Yes. God so loves this world! And, in the gospel of John the word for “world” refers to the cosmos – to everything! God so loves everything – the entire cosmos, the entire creation, this little, insignificant, miniscule planet that is hardly a speck in the vastness of space, all the people, the land and the oceans, the animals, the bugs, the world’s goodness, and its evil. In the person of Jesus, God embraces it all and takes it into God’s very self, even the profound brokenness of this world. The gospel of John tells us God so loves the entire creation so much that the entire creation can find its home in God. Yes, God so loves the world with an immense, redeeming love. This is a love that disturbs us, gnaws at our hearts, creates within us a hunger for God, unsettles us, grasps us, and draws us into the very arms of God’s love where we become forever changed and transformed. And, once we have been grasped by this love, we find it is a love that will never ever let us go. When that happens, we discover that our true home, the home of all creation, is truly in God. Yes, God so loves the world, and it is in turning one’s face toward Jesus and looking to that cross where we finally find the love and grace that fills the gnawing hunger in our hearts. There we discover the beloved One whom God gave to the world out of love for the cosmos. There we begin to know the breadth and depth of God’s redeeming love for God’s people. There we find the One who takes into God’s very self not only all of the wonder, goodness and beauty of creation but also all of the brokenness and pain of this world. That is the way of Jesus, that is the message of the cross, and it is God’s redeeming love that changes us and causes us to then respond to the needs of the world. When God’s redeeming love fills our hungry souls, we are then compelled to work for peace, equity, reconciliation, and justice in this broken world.
In the early days of Jesus’ ministry, Nicodemus came by night and had a gnawing hunger within himself. He came to Jesus, seeking to fill a hunger he did not really understand. Nicodemus was invited into the way of Jesus, into eternal life which means life that truly matters lived in the present of our daily lives. He was invited into the love God has for the world, and he did not initially understand what Jesus was saying. However, it is likely he grew in understanding and was transformed because, when we get to the end of John’s gospel, we find out Nicodemus did not abandon Jesus. It was Nicodemus along with Joseph of Arimathea, who cared for Jesus’ body after the crucifixion. I have to think he was captured by the love God has for this world and he finally understood what Jesus had tried to tell him three years earlier.
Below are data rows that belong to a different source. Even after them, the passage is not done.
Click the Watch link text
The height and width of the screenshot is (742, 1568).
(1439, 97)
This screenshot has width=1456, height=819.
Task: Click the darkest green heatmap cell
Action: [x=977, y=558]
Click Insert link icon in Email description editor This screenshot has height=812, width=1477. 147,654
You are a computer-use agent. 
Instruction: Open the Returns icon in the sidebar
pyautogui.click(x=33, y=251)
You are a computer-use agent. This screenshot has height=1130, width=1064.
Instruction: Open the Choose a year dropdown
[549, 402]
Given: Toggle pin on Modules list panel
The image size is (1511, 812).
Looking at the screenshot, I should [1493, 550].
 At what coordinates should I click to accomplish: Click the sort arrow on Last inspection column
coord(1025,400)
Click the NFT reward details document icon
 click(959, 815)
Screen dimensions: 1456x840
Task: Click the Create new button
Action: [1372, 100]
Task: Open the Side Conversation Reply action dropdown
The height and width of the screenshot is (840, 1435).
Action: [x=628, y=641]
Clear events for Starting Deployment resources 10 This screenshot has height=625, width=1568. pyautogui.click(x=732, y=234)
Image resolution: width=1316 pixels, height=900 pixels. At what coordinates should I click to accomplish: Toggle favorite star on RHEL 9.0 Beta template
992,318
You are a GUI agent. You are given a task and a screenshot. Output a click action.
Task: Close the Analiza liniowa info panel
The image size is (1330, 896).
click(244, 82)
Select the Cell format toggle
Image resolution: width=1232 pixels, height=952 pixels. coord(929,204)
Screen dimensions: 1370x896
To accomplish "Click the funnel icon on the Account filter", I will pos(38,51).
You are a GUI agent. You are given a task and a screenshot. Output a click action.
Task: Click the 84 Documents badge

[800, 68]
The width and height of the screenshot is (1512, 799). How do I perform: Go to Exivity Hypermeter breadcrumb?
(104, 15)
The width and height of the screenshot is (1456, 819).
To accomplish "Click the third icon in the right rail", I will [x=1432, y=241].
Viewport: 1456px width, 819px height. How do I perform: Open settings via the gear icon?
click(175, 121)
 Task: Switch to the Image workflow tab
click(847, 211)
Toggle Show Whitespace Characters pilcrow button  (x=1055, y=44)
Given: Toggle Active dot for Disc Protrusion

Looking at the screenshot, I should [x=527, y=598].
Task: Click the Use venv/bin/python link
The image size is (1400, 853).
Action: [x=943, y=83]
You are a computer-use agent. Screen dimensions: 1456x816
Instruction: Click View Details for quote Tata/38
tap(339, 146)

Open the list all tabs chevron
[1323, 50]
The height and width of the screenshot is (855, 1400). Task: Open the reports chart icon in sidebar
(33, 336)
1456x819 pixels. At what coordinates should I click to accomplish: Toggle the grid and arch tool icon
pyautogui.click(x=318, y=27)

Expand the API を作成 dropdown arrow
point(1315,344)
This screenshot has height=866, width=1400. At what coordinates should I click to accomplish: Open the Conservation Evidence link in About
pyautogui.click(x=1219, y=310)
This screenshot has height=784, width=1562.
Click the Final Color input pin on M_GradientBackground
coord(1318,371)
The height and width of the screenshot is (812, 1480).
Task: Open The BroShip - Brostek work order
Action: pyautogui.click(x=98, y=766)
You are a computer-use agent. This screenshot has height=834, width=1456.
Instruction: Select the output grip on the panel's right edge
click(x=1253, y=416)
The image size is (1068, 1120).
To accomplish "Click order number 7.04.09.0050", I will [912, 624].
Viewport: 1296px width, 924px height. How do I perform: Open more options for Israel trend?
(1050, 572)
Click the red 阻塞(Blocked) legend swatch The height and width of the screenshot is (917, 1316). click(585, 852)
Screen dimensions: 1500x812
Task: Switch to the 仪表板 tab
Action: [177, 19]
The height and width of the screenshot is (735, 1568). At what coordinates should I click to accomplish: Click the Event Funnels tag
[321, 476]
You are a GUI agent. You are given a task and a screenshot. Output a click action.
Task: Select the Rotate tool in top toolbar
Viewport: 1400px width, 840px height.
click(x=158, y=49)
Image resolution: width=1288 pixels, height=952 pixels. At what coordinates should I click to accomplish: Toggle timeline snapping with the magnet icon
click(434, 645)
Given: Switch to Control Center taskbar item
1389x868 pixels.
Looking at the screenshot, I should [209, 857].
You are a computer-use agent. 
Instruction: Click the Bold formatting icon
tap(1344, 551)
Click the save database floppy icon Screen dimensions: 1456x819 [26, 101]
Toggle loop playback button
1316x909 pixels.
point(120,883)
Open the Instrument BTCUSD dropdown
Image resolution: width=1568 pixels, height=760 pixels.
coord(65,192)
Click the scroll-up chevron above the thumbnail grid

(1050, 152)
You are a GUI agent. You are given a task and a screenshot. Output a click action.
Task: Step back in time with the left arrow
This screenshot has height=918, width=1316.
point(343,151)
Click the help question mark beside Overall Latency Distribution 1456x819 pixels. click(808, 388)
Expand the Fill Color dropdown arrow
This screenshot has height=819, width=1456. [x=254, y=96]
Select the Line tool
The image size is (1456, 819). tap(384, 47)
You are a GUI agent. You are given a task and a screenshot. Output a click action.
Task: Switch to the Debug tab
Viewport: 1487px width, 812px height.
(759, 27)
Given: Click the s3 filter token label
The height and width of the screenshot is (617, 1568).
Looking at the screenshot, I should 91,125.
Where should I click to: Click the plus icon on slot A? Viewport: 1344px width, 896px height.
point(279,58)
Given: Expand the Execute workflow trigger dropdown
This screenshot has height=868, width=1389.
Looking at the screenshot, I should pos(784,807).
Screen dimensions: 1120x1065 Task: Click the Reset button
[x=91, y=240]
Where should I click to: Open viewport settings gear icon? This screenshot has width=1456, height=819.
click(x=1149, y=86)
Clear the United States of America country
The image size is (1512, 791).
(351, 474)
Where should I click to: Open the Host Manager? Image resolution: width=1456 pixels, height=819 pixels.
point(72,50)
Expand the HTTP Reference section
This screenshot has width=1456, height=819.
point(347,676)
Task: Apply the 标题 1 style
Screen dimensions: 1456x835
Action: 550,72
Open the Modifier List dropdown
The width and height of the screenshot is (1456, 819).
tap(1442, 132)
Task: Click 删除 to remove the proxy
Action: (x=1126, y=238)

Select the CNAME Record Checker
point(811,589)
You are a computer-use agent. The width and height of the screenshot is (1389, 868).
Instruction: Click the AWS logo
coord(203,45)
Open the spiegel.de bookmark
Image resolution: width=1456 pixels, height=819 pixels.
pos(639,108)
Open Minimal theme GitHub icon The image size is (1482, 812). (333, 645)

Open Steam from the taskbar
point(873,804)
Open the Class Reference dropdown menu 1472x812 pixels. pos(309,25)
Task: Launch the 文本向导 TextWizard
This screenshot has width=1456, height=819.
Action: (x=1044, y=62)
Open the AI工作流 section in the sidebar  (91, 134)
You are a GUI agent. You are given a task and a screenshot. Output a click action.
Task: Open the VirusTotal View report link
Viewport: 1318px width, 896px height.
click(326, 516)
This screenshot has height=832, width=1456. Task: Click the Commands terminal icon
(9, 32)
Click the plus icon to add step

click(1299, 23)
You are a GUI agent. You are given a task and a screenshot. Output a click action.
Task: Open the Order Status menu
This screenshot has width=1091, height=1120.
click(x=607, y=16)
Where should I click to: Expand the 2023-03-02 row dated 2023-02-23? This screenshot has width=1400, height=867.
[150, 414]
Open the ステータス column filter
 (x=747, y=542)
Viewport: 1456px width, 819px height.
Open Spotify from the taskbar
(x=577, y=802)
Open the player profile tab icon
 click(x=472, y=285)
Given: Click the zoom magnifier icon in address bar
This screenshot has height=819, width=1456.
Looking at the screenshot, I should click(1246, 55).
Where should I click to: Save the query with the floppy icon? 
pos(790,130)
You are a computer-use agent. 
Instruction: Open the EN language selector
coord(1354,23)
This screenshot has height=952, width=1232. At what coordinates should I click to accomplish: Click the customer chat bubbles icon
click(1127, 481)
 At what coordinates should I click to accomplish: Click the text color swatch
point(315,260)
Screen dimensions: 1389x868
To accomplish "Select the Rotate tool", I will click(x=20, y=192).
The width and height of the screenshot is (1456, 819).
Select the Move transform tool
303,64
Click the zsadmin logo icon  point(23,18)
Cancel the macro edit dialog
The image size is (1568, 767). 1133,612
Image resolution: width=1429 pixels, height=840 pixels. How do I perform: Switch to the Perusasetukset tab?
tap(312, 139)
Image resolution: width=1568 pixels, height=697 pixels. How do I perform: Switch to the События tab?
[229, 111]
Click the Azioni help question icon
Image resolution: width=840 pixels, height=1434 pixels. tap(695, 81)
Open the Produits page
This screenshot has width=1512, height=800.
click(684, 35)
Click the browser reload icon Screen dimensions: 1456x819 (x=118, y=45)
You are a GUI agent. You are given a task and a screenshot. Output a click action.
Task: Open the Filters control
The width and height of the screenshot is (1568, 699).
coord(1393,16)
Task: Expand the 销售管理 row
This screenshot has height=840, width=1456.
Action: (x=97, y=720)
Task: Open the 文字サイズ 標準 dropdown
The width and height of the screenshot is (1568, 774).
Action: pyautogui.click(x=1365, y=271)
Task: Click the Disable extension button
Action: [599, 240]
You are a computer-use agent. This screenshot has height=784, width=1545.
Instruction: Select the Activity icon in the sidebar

As we gather online this morning, and as together we share the bread and wine, we receive the very life of God that will fill the gnawing hunger we feel within our hearts. In Jesus, the one who died on the cross, God has shown us the greatest love the world has ever seen. And, every time we gather and feast at God’s table, we are again nourished by the love God has for this entire world, a love that holds each and every one of us and will never ever let us go!